This cell integrates all the previous components into a complete workflow:
1. Process the input text to extract individual sentences
2. Classify each sentence into an ESG category (Environmental, Social, Governance)
3. Aggregate the classification results into a structured DataFrame
4. Visualize the distribution of ESG themes using a heatmap

This workflow allows for quick analysis of ESG themes in corporate reports or other text documents,
providing insights into the balance and emphasis of different sustainability aspects.

In [None]:
# Step 1: Process the input text to split it into sentences
import spacy
nlp = spacy.load("en_core_web_sm")
doc = nlp(input_text)
sentences = [sent.text.strip() for sent in doc.sents]
print(f"Processing {len(sentences)} sentences...")

# Step 2: Classify each sentence using the classify_sentence function
# Initialize a list to store detailed results
classification_results = []

# Process each sentence
for sentence in sentences:
    detailed_category, main_pillar, confidence = classify_sentence(sentence)
    classification_results.append({
        'sentence': sentence,
        'detailed_category': detailed_category,
        'main_pillar': main_pillar,
        'confidence': confidence
    })
    
# Step 3: Aggregate the classification results into a Pandas DataFrame
import pandas as pd

# Create a detailed DataFrame with all classification results
results_df = pd.DataFrame(classification_results)

# Count occurrences of each main pillar
pillar_counts = results_df['main_pillar'].value_counts().to_dict()

# Ensure all categories are represented (even if count is 0)
esg_counts = {
    "Environmental": pillar_counts.get("Environmental", 0),
    "Social": pillar_counts.get("Social", 0),
    "Governance": pillar_counts.get("Governance", 0)
}

# Create the aggregated DataFrame for visualization
esg_df = pd.DataFrame([esg_counts], index=["Report"])

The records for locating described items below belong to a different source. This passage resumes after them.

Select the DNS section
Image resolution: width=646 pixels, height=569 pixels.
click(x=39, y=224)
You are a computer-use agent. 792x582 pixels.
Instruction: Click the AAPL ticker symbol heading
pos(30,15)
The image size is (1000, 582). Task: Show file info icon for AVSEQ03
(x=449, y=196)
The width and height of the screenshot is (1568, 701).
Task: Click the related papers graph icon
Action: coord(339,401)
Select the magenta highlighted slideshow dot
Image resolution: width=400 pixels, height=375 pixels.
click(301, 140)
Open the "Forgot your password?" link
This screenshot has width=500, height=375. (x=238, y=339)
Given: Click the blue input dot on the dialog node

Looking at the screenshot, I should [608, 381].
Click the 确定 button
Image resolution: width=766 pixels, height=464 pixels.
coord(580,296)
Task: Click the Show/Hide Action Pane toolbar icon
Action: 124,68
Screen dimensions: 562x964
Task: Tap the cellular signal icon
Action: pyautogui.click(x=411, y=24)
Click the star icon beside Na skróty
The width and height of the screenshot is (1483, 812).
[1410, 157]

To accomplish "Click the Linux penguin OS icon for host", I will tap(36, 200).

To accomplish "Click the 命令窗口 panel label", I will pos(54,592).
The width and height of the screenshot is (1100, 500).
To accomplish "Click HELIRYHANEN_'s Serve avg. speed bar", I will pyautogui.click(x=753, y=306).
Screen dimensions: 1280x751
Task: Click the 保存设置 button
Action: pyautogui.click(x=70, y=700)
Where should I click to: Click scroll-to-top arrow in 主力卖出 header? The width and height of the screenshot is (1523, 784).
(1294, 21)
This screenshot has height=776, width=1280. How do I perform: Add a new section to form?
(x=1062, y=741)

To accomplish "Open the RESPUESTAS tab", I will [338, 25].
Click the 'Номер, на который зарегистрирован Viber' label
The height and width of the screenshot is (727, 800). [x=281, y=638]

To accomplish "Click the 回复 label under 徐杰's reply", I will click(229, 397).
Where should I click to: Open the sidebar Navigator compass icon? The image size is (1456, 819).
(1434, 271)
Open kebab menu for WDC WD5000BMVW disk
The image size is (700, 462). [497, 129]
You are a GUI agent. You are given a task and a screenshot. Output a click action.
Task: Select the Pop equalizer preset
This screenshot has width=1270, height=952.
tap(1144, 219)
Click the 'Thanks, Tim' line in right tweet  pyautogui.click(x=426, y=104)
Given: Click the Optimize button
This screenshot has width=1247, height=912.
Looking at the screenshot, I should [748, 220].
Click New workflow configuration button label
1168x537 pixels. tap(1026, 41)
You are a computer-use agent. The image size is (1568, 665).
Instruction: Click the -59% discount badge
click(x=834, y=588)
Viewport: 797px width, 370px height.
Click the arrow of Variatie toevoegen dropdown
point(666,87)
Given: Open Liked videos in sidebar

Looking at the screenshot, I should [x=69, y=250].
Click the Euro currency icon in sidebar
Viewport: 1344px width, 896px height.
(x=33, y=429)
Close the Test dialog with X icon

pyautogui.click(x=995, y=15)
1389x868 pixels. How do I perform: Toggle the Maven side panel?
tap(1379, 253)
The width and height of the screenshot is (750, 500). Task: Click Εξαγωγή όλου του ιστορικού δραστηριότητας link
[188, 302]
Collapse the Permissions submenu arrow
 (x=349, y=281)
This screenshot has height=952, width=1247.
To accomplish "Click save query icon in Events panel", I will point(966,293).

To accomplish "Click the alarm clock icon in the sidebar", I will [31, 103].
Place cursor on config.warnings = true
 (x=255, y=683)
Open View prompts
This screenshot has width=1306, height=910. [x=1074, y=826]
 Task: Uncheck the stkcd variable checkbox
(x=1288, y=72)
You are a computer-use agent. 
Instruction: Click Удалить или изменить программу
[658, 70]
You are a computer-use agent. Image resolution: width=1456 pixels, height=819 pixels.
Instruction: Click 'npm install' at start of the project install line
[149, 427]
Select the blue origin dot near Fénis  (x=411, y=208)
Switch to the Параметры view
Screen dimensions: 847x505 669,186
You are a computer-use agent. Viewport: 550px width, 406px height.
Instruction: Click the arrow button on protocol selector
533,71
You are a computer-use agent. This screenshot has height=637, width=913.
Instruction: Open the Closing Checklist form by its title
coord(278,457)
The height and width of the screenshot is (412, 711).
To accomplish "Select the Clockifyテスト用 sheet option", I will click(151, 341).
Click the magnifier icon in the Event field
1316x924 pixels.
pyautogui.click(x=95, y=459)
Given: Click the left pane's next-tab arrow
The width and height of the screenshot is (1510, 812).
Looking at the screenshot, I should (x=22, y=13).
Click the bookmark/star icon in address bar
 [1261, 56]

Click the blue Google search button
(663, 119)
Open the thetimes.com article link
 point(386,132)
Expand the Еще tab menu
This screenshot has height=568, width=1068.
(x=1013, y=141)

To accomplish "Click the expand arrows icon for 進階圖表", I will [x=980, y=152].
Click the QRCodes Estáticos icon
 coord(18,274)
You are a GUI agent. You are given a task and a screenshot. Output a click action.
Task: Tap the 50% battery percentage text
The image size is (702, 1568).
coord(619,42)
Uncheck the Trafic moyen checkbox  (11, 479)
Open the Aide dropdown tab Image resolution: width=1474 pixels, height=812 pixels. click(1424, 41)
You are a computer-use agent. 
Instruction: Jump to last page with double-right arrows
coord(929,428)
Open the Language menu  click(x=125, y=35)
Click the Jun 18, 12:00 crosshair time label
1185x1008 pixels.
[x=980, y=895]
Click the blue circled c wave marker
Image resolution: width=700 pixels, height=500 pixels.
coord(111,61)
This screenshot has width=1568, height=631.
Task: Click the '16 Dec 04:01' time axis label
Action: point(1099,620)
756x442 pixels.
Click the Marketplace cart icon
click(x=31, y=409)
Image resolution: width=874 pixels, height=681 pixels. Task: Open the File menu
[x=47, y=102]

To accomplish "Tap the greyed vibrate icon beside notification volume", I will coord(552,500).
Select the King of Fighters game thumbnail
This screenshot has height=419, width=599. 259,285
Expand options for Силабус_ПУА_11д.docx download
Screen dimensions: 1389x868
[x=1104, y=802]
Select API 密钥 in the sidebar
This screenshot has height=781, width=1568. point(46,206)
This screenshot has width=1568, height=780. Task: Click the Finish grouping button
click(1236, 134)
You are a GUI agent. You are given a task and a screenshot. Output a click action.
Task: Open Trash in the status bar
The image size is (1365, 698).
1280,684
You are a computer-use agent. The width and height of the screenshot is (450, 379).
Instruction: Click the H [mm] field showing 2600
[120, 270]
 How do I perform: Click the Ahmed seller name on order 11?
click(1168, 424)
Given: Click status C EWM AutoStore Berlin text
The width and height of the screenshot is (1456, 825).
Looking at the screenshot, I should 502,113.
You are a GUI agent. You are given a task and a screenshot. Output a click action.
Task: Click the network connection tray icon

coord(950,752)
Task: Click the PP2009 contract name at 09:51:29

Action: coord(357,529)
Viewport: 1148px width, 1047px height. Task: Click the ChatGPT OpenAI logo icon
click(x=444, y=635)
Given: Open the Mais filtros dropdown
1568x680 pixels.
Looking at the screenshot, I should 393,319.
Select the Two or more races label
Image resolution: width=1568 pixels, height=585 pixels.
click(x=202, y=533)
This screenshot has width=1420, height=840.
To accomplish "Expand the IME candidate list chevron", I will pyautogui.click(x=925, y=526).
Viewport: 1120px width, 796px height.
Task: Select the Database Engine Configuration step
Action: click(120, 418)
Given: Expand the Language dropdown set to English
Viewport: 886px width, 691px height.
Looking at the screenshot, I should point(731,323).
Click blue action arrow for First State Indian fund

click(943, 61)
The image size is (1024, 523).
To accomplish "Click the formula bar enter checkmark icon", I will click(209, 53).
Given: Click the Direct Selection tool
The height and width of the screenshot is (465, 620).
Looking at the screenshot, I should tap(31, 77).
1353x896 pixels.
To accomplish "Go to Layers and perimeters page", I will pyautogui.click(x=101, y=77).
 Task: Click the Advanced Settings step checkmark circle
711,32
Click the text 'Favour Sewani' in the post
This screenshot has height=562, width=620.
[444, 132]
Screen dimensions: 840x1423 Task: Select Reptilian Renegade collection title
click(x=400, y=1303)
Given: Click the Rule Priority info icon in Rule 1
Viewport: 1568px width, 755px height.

# Display the aggregated results
print("\nESG Category Distribution:")
print(esg_df)

# Also display the detailed category distribution
print("\nDetailed ESG Category Distribution:")
detailed_counts = results_df['detailed_category'].value_counts()
print(detailed_counts)

# Step 4: Generate and display the heatmap visualization
import matplotlib.pyplot as plt
import seaborn as sns

# Create the visualization
plt.figure(figsize=(10, 4))
ax = sns.heatmap(esg_df, 
                annot=True,
                cmap="YlGnBu",
                fmt="d",
                linewidths=.5,
                cbar_kws={'label': 'Sentence Count'})

plt.title("ESG Theme Distribution in Report", fontsize=14)
plt.xlabel("ESG Categories", fontsize=12)
plt.ylabel("Document", fontsize=12)
plt.tight_layout()

# Display the final visualization
plt.show()

# Print a summary of the analysis
print("\nAnalysis Summary:")
print(f"Total sentences analyzed: {len(sentences)}")
print(f"Environmental themes: {esg_counts['Environmental']} sentences ({esg_counts['Environmental']/len(sentences)*100:.1f}%)")
print(f"Social themes: {esg_counts['Social']} sentences ({esg_counts['Social']/len(sentences)*100:.1f}%)")
print(f"Governance themes: {esg_counts['Governance']} sentences ({esg_counts['Governance']/len(sentences)*100:.1f}%)")
print(f"Dominant theme: {max(esg_counts, key=esg_counts.get)}")